Here, Z is another variable.  

A *chain*:

\begin{align}
Z \to X \to Y
\end{align}

A *fork*:

\begin{align}
X \leftarrow Z \to Y
\end{align}

A *collider*:
    
\begin{align}
X \to Z \leftarrow Y
\end{align}

You may recognize these as Wright's(1921) basic structures for path models.  Each has implications for the total and direct effects that can be estimated given a model that includes them.

### Mediation

In equation (4), above, X fully mediates the effect of Z on Y.  

Here's an example of _partial_ mediation.  Z partially mediates X's effect on Y.  

\begin{align}
X \to Y \\
X \to Z \\
Z \to Y
\end{align}

An alternative representation of the same model:  

\begin{align}
X \to Y,Z \\
Z \to Y
\end{align}

### Confounder

Z would be a confounder of the direct effect of X on Y:  

\begin{align}
X \to Y \\
Z \to X \\
Z  \to Y 
\end{align}  

Note that Z is a fork node in this models'graph, like in (5).

### Parents, Children, Ancestors, and Descendants

A DAG can have a large extended family.  

In (7), above, X is a *parent* of Y, and Y is a *child* of Z.  

In the chain in (4), Z is an ancestor of Y, and Y a descendant of Z.

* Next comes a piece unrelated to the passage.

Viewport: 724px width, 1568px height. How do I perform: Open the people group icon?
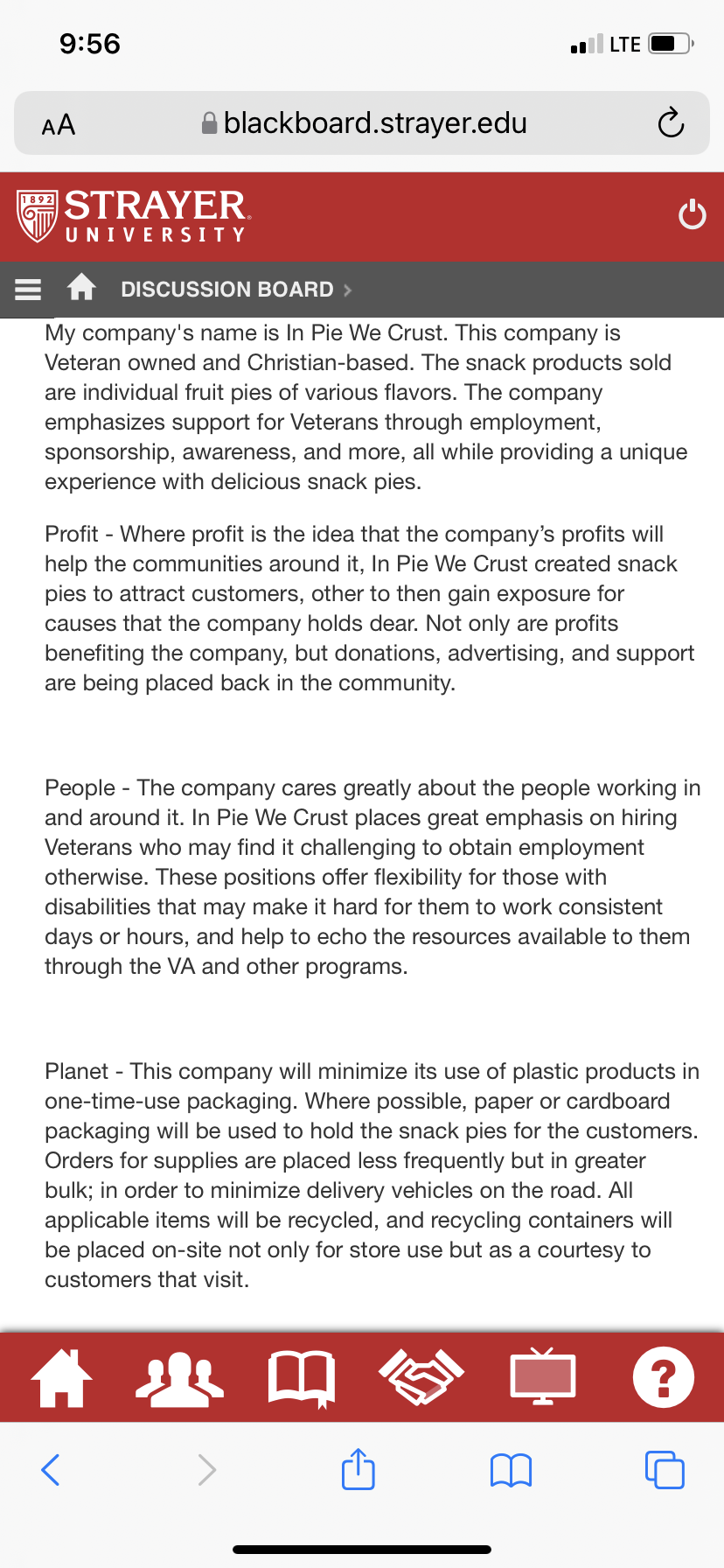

### Endogenous and Exogenous Variables

A variable in a graph that has no arrows coming into it is _exogenous_.  One that has one or more arrows into it is _endogenous_.

### Unobserved Variables

Variables for which there is no data available can be included in a DAG. Observed variables can be endogenous (dependent) on them.  An error term for a regression model is an example.  

There can be observed, or _latent_ variables that are not errors, per se.  An example is a latent variable in a structural equation model (SEM) that is represented by a _measurement model_ consisting of _manifest, fallible indicator variables_, variables like those that by design load on a specific factor in confirmatory factor analysis.

**EXERCISE!**

Using notation like in the above examples, specify graphs for the following models.  No need to use LaTex; just use -> or <- for your arrows.  Each of the following, 1., 2., etc., specifies a model.

1. X1 and X2 have direct effects on Y  
2. X1 has a direct on Y1, X2 has direct effect on Y2
3. Z1 has a direct effect on both X, and Y, X has a direct effect on Y, X has a direct effect on Y, X has a direct effect on Z2, and Z2 has a direct effect on Y.